Venovenous extracorporeal membrane oxygenation support in patients with COVID-19 respiratory failure: A multicenter study

Navin G Vigneshwar; Muhammad F Masood; Ivana Vasic; Martin Krause; Karsten Bartels; Mark T Lucas; Michael Bronsert; Craig H Selzman; Shaun Thompson; Jessica Y Rove; Thomas B Reece; Joseph C Cleveland; Jay D Pal; David A Fullerton; Muhammad Aftab

doi:10.1016/j.xjon.2022.08.007

Venovenous extracorporeal membrane oxygenation support in patients with COVID-19 respiratory failure: A multicenter study

JTCVS Open. 2022 Dec:12:211-220. doi: 10.1016/j.xjon.2022.08.007. Epub 2022 Sep 8.

Authors

Affiliations

¹ Division of Cardiothoracic Surgery, Department of Surgery, University of Colorado School of Medicine, Anschutz Medical Campus, Aurora, Colo.
² Division of Cardiothoracic Surgery, Washington University School of Medicine, Barnes-Jewish Hospital, St Louis, Mo.
³ University of Colorado School of Medicine, Anschutz Medical Campus, Aurora, Colo.
⁴ Department of Anesthesiology, University of San Diego, San Diego, Calif.
⁵ Division of Critical Care, Department of Anesthesiology, University of Nebraska Medical Center, Omaha, Neb.
⁶ Colorado Health Outcomes Program, University of Colorado School of Medicine, Anschutz Medical Campus, Aurora, Colo.
⁷ Division of Cardiothoracic Surgery, Department of Surgery, University of Utah Health, Salt Lake City, Utah.

Abstract

Objective: The COVID-19 pandemic presents a high mortality rate amongst patients who develop severe acute respiratory distress syndrome (ARDS). The purpose of this study was to evaluate the outcomes of venovenous extracorporeal membrane oxygenation (VV-ECMO) in COVID-19-related ARDS and identify the patients who benefit the most from this procedure.
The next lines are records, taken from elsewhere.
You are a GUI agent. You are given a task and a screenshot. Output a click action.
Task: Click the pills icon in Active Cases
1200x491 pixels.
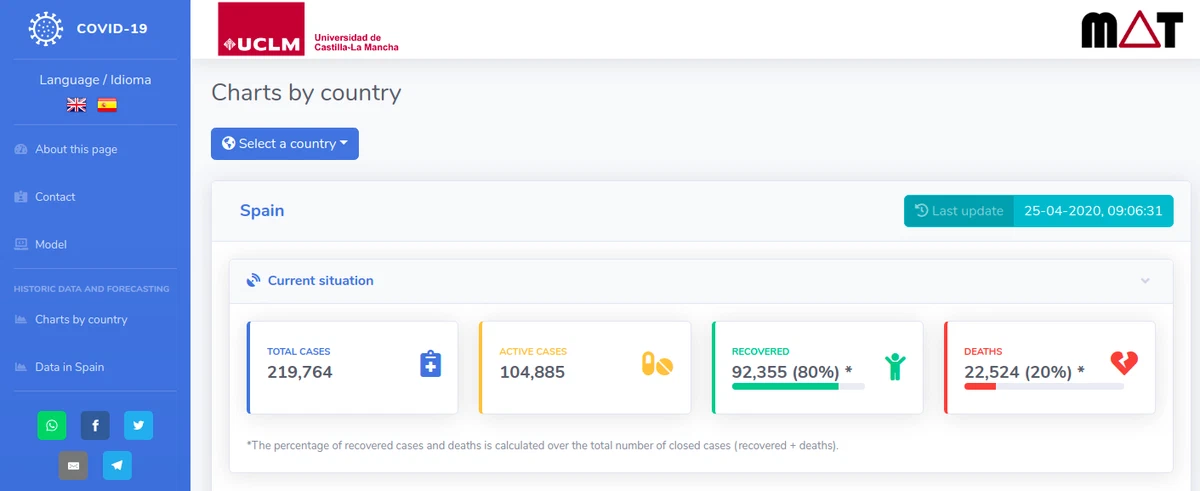point(657,364)
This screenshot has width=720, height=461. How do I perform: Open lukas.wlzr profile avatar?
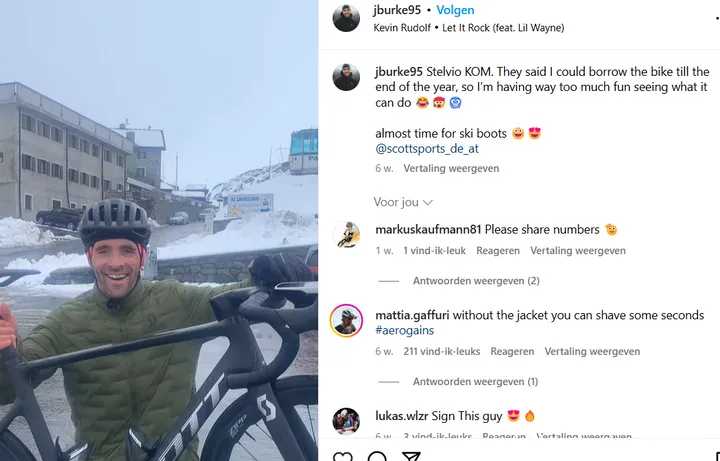point(346,421)
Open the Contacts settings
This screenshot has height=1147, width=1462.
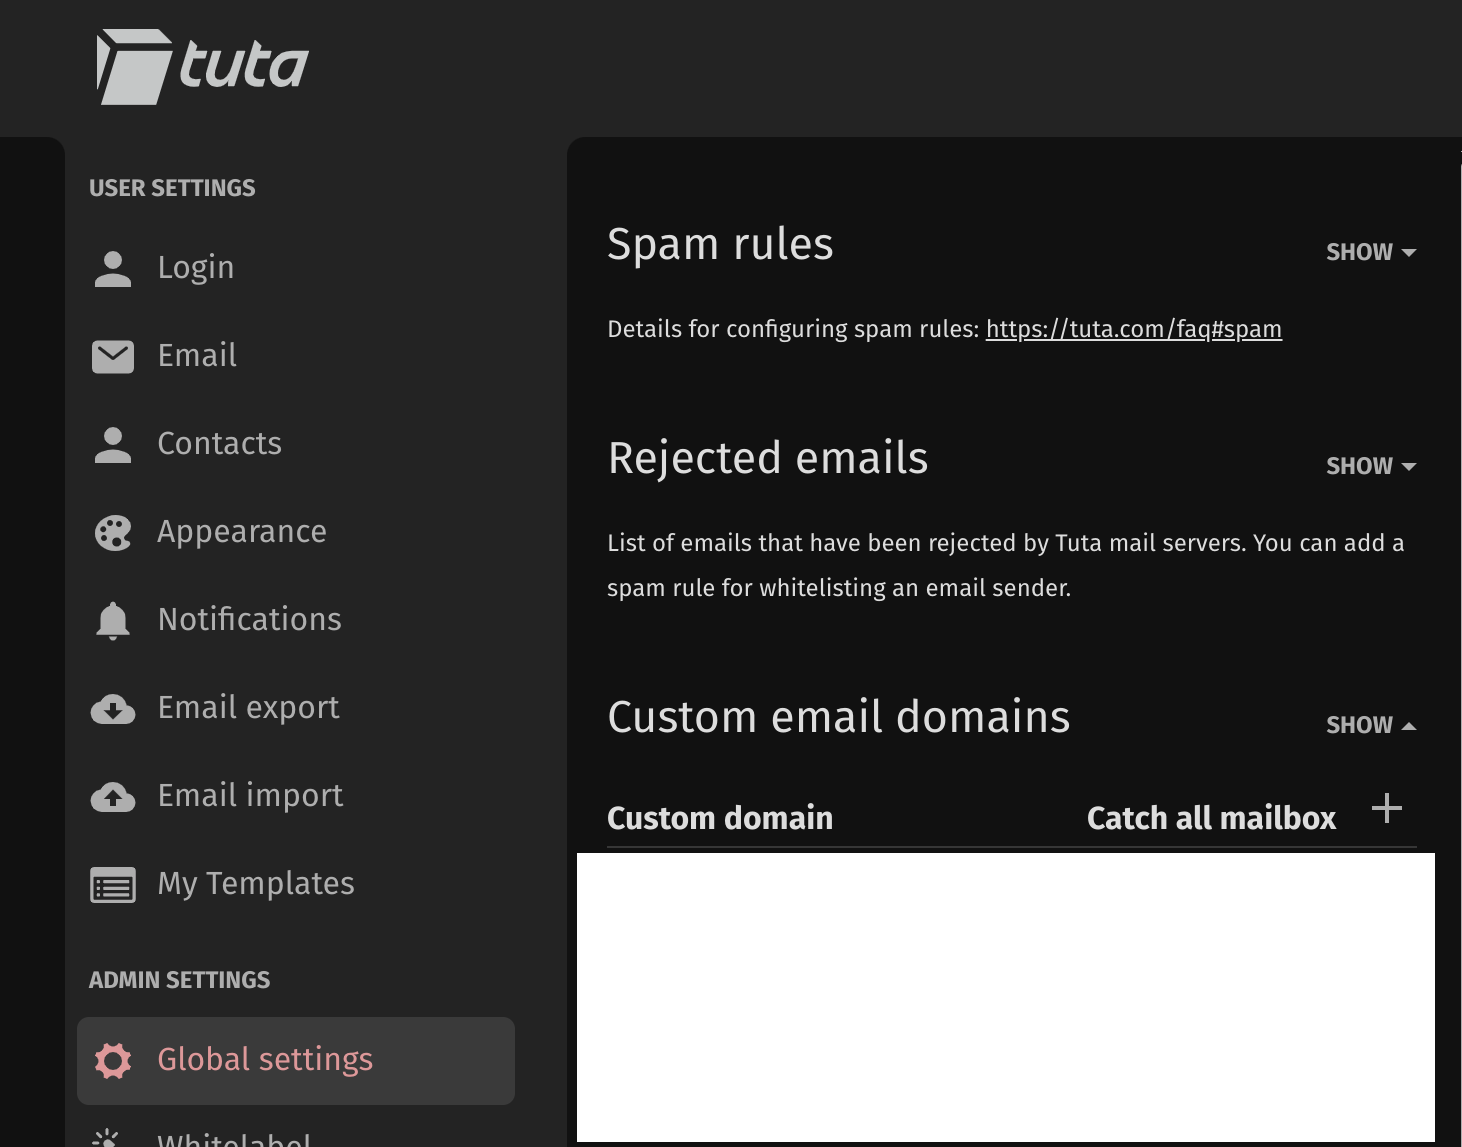pyautogui.click(x=220, y=443)
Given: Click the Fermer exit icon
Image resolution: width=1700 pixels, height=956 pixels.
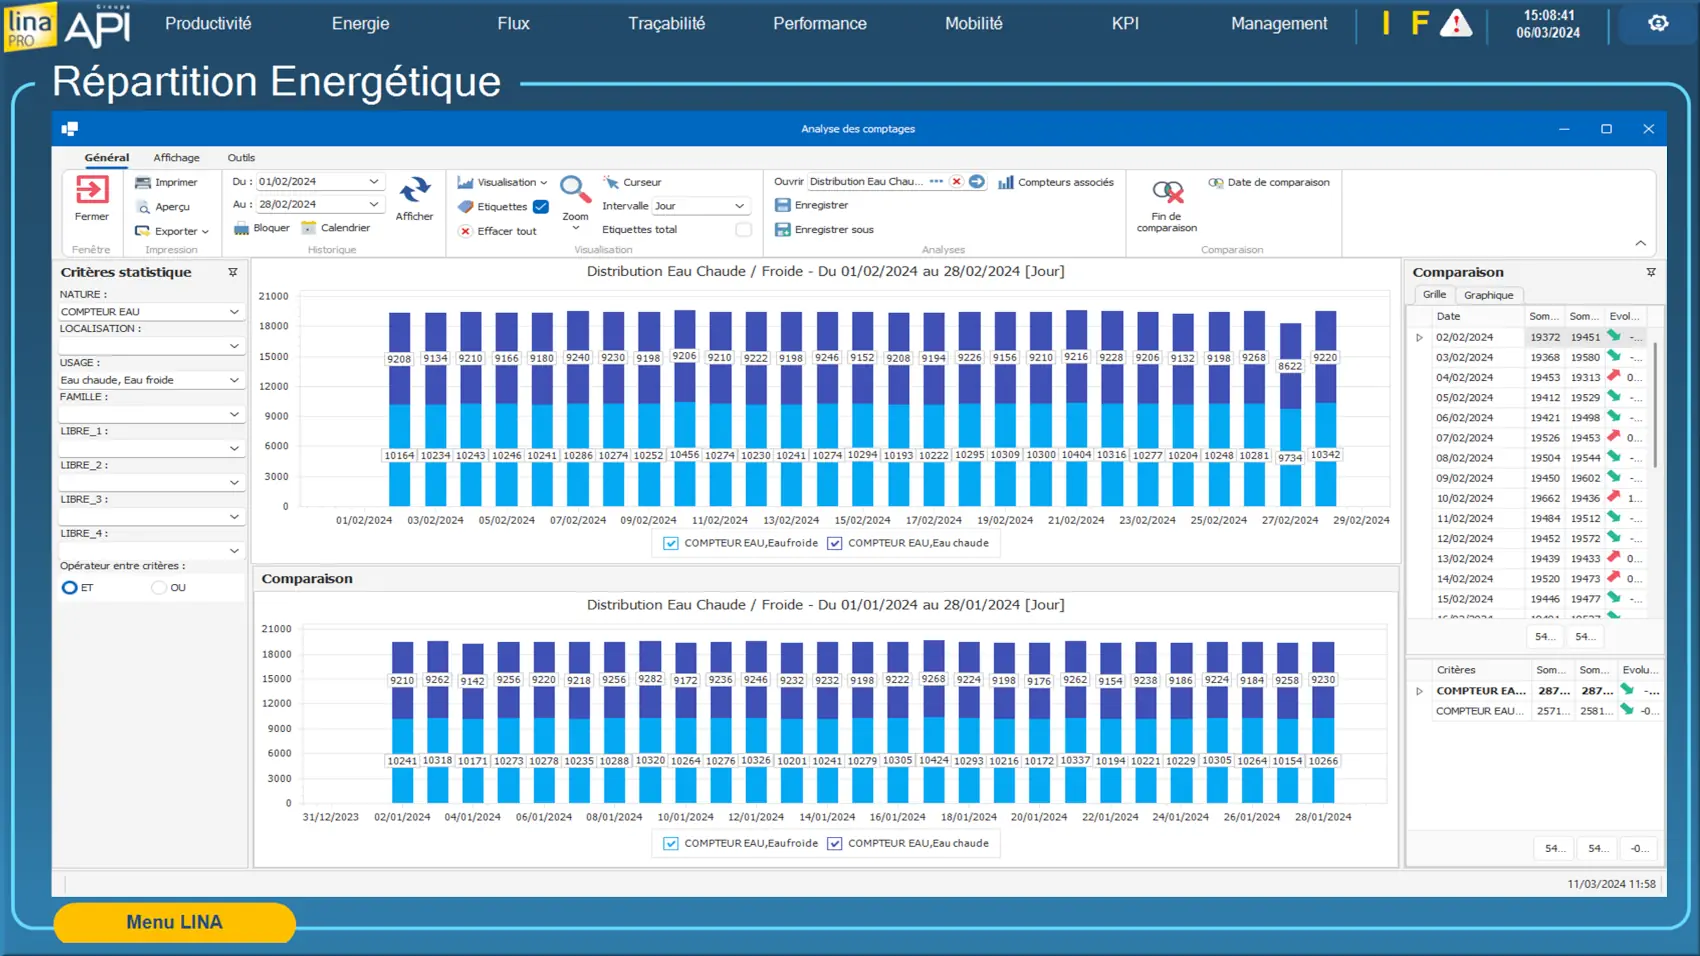Looking at the screenshot, I should (92, 190).
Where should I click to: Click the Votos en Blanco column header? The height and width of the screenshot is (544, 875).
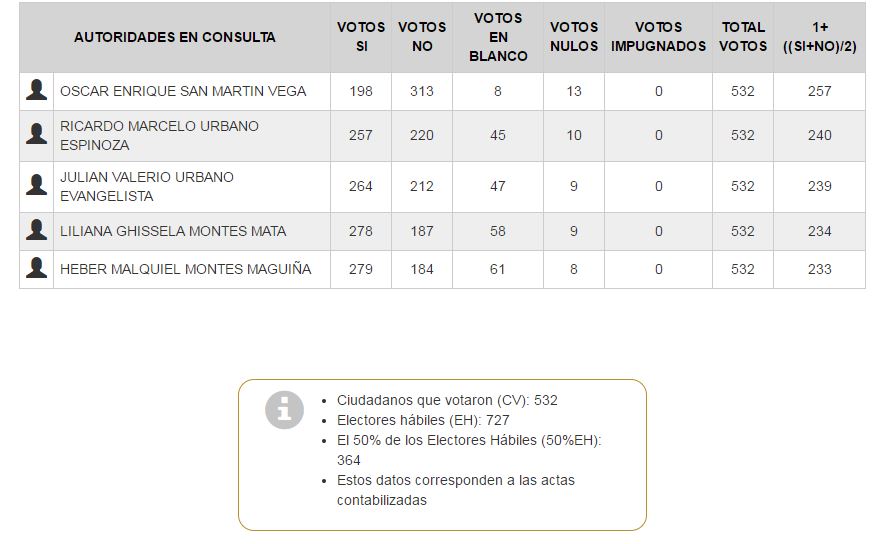pyautogui.click(x=498, y=37)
Methods: Adult patients with COVID-19 and severe ARDS requiring VV-ECMO support at 4 academic institutions between March and October 2020 were included. Data were collected through retrospective chart reviews. Bivariate and multivariable analyses were performed with the primary outcome of in-hospital mortality.

Results: Fifty-one consecutive patients underwent VV-ECMO with a mean age of 50.4 years; 64.7% were men. Survival to hospital discharge was 62.8%. Median intensive care unit and hospitalization duration were 27.4 days (interquartile range [IQR], 17-37 days) and 34.5 days (IQR, 23-43 days), respectively. Survivors and nonsurvivors had a median ECMO cannulation time of 11 days (IQR, 8-18) and 17 days (IQR, 12-25 days). The average postdecannulation length of stay was 17.5 days (IQR, 12.4-25 days) for survivors and 0 days for nonsurvivors (IQR, 0-6 days). Only 1 nonsurvivor was able to be decannulated. Clinical characteristics associated with mortality between nonsurviors and survivors included increasing age (P = .0048), hemorrhagic stroke (P = .0014), and postoperative dialysis (P = .0013) were associated with mortality in a bivariate model and retained statistical significance in a multivariable model.

Conclusions: This multicenter study confirms the effectiveness of VV-ECMO in selected critically ill patients with COVID-19-related severe ARDS. The survival of these patients is comparable to non-COVID-19-related ARDS.

Keywords: ARDS, acute respiratory distress syndrome; COVID-19 infection; ELSO, Extracorporeal Life Support Organization; EOLIA, ECMO to Rescue Lung Injury in Severe ARDS; VV-ECMO; VV-ECMO, venovenous extracorporeal membrane oxygenation; mechanical support; proBNP, B-type natriuretic peptide; respiratory failure; severe ARDS.